[Assigned task]
Set down again exactly the lines of the listing below that fall between the line holding "Bodrum Otobüs Bileti (170, 2349)" and the line holding "Alaçatı Otelleri (21, 2239)", inclusive.

[Exercise data]
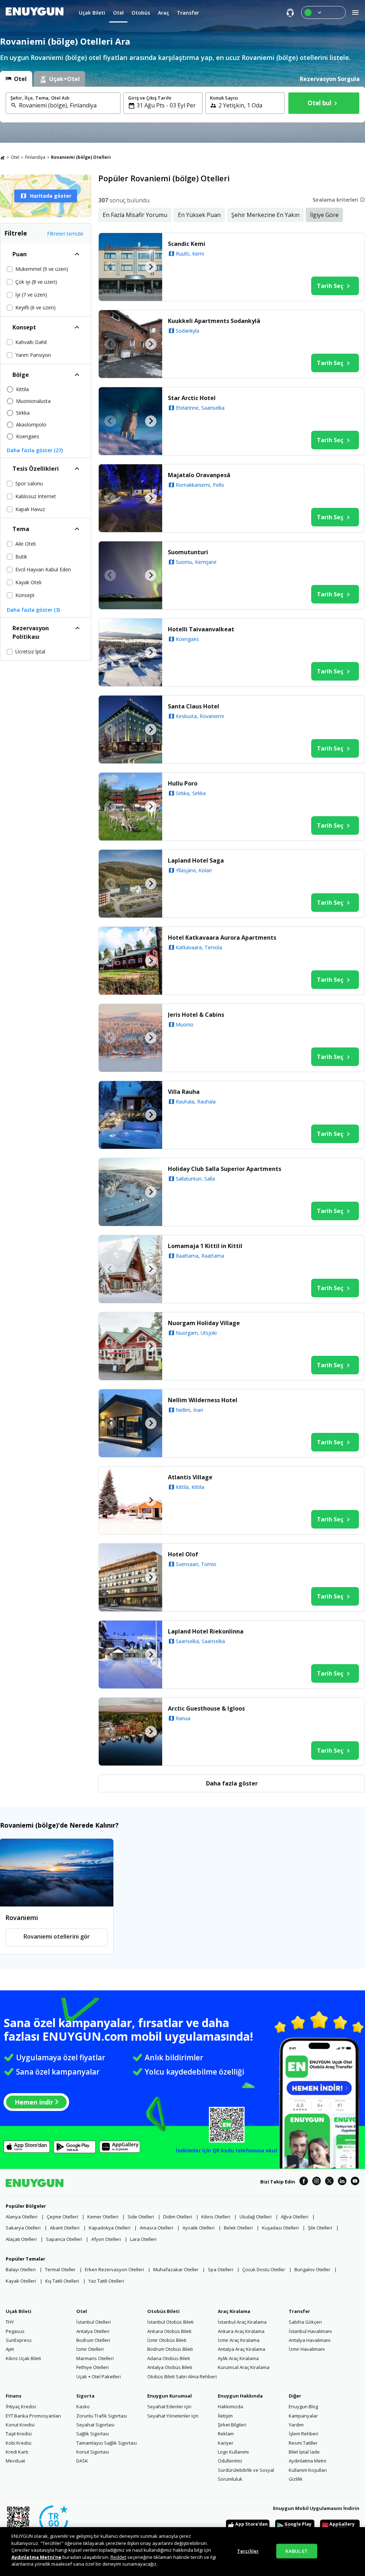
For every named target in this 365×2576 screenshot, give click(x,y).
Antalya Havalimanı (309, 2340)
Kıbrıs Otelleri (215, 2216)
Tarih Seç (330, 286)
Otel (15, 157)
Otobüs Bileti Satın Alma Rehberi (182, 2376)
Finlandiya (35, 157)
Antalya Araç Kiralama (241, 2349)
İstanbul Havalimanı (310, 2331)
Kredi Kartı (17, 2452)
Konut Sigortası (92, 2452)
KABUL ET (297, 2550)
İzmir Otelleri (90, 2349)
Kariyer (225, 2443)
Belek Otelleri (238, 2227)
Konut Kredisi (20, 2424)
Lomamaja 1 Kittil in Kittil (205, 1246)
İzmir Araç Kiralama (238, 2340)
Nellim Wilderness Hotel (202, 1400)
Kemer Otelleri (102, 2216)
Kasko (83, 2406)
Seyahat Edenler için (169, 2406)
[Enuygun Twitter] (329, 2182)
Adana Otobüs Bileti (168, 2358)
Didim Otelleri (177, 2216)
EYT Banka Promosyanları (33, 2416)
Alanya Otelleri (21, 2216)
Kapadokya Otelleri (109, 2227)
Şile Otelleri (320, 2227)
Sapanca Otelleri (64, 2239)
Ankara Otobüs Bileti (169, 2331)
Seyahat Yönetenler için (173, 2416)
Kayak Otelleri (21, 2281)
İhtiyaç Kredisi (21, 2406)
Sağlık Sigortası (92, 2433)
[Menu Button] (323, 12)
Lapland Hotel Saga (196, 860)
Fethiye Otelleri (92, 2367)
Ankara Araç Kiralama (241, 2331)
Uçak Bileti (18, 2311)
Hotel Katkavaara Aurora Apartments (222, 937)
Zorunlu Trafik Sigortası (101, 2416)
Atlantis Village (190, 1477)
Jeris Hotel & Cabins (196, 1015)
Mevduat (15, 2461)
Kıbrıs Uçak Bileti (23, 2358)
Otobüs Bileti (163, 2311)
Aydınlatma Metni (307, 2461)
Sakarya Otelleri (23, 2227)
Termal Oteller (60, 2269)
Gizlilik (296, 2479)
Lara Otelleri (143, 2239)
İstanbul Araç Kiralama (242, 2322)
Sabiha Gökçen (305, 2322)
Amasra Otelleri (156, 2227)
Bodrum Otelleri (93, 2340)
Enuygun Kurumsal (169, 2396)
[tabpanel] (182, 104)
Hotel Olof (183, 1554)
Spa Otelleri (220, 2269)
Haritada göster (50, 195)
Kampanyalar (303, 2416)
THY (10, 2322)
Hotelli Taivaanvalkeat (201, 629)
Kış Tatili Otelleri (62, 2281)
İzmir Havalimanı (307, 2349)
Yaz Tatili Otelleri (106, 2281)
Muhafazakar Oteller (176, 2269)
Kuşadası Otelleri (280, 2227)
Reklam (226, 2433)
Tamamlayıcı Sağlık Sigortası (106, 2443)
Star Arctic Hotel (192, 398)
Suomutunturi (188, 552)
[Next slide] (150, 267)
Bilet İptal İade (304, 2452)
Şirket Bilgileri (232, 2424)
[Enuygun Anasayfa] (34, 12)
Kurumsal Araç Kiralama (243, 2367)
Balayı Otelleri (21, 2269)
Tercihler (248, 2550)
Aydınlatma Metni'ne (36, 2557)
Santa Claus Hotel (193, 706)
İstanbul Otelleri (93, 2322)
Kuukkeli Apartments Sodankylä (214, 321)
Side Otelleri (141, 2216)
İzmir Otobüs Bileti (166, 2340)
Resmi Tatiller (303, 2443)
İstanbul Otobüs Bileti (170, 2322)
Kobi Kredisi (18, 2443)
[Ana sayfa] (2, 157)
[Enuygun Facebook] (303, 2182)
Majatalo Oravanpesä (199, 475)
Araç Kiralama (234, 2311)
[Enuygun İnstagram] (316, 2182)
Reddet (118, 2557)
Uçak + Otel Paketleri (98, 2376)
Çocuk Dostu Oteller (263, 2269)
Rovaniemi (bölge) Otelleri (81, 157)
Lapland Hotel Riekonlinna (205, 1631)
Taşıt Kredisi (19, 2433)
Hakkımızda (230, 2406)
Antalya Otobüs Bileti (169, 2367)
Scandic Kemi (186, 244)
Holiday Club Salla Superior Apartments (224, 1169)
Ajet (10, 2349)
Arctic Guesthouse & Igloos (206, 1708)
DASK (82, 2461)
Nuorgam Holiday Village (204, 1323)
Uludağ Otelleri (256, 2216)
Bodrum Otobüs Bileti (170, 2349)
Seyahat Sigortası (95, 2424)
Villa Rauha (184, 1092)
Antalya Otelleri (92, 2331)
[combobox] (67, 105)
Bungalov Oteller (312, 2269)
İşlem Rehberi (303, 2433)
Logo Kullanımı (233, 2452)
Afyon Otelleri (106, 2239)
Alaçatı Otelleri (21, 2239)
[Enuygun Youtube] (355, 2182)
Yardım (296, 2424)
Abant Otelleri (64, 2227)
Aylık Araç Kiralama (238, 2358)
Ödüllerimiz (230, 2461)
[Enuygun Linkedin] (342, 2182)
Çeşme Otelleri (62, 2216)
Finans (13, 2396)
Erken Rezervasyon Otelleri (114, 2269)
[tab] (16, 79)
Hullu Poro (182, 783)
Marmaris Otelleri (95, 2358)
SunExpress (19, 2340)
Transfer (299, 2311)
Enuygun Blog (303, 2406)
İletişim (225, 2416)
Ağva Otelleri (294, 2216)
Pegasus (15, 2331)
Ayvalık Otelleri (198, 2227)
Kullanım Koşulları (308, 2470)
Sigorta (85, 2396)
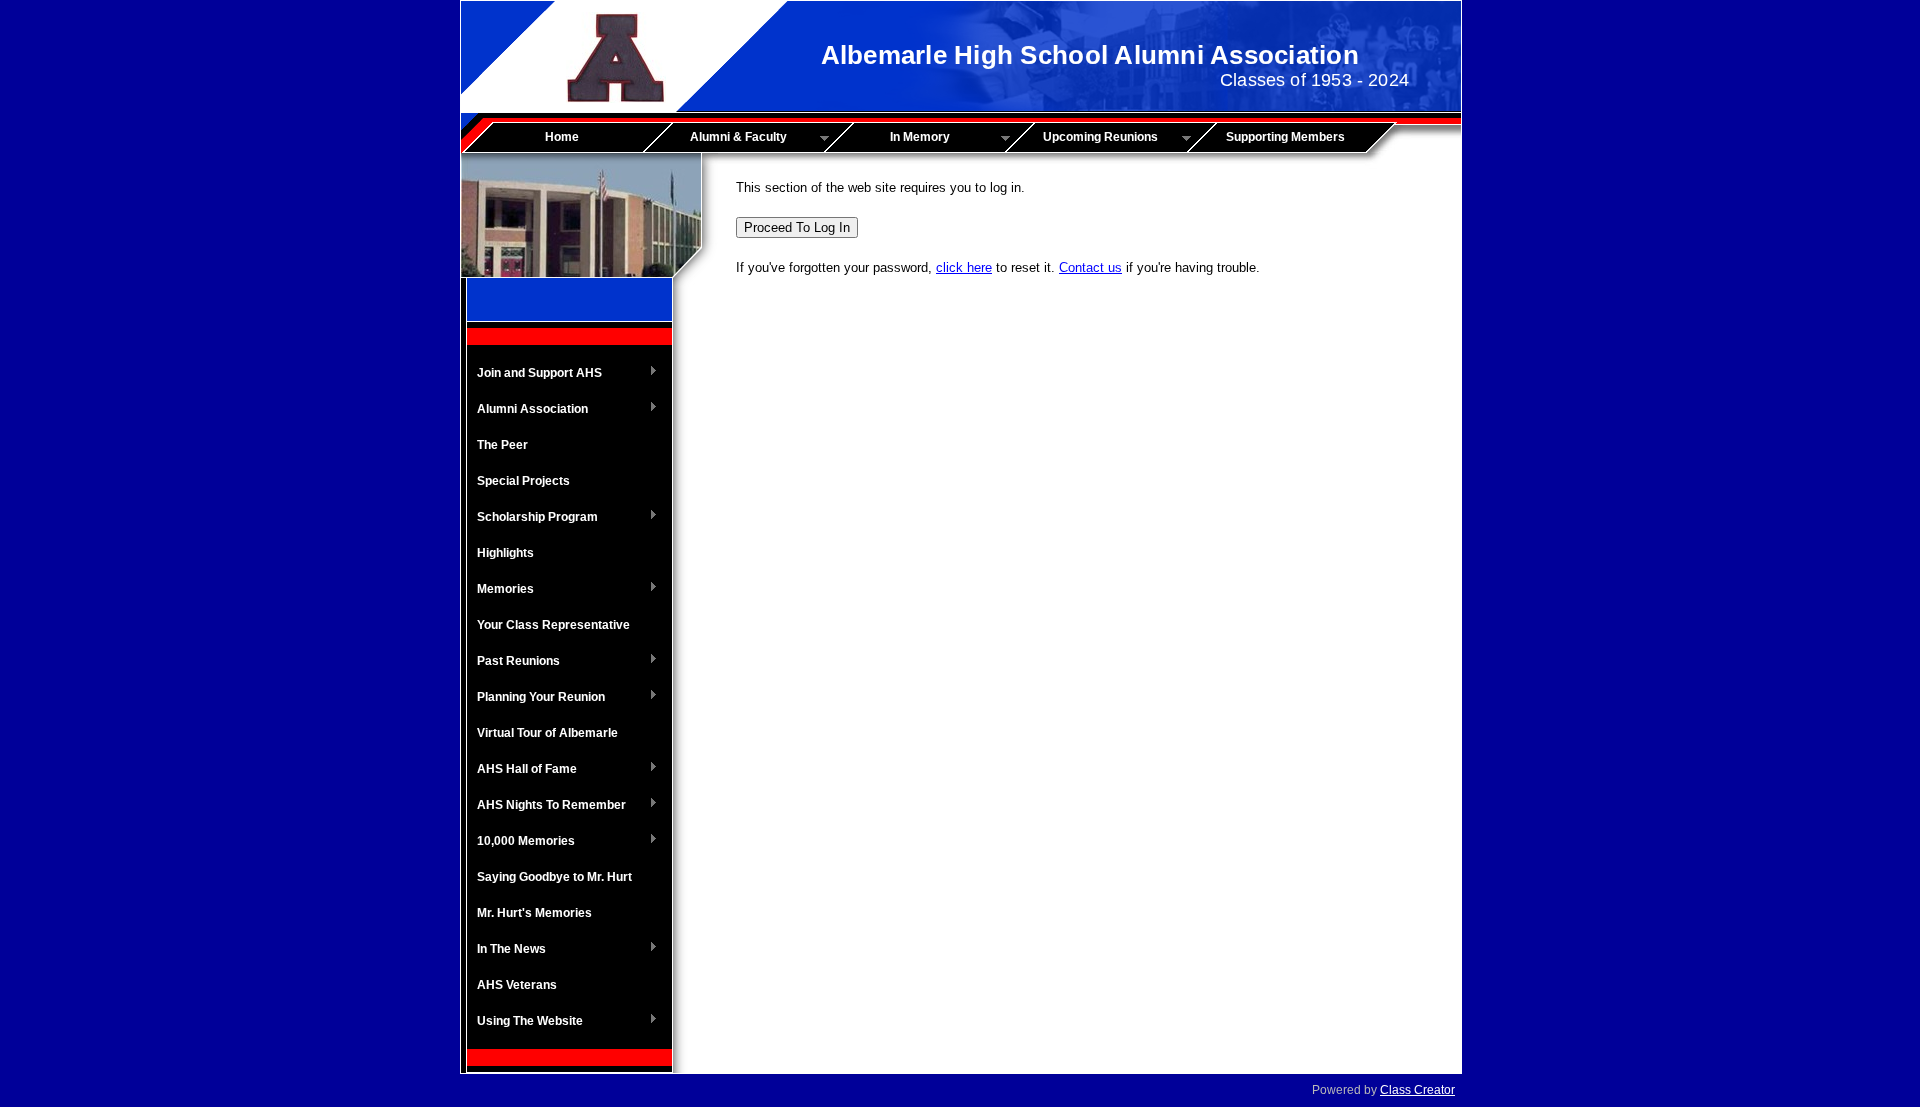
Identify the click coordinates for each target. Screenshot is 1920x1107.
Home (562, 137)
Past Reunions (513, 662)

[Response box]
Bodrum Otobüs Bileti (170, 2349)
Seyahat Sigortası (95, 2424)
Villa Rauha (184, 1092)
Antalya Otelleri (92, 2331)
[combobox] (67, 105)
Bungalov Oteller (312, 2269)
İşlem Rehberi (303, 2433)
Logo Kullanımı (233, 2452)
Afyon Otelleri (106, 2239)
Alaçatı Otelleri (21, 2239)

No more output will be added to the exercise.